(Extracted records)
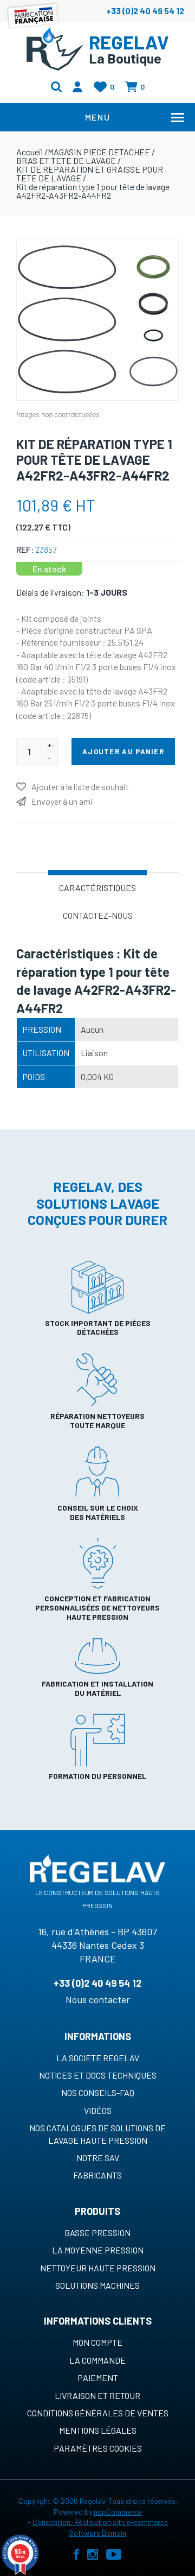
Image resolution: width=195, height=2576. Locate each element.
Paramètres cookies (98, 2448)
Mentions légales (97, 2430)
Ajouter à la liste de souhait (80, 786)
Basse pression (97, 2232)
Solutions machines (97, 2285)
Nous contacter (98, 1999)
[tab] (97, 887)
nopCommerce (117, 2511)
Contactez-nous (98, 915)
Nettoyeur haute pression (97, 2268)
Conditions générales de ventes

> _Task statement_
Give back the line containing "[tab] (97, 887)" and all the lines after it through the end of the records, unchanged.

> _Task answer_
[tab] (97, 887)
nopCommerce (117, 2511)
Contactez-nous (98, 915)
Nettoyeur haute pression (97, 2268)
Conditions générales de ventes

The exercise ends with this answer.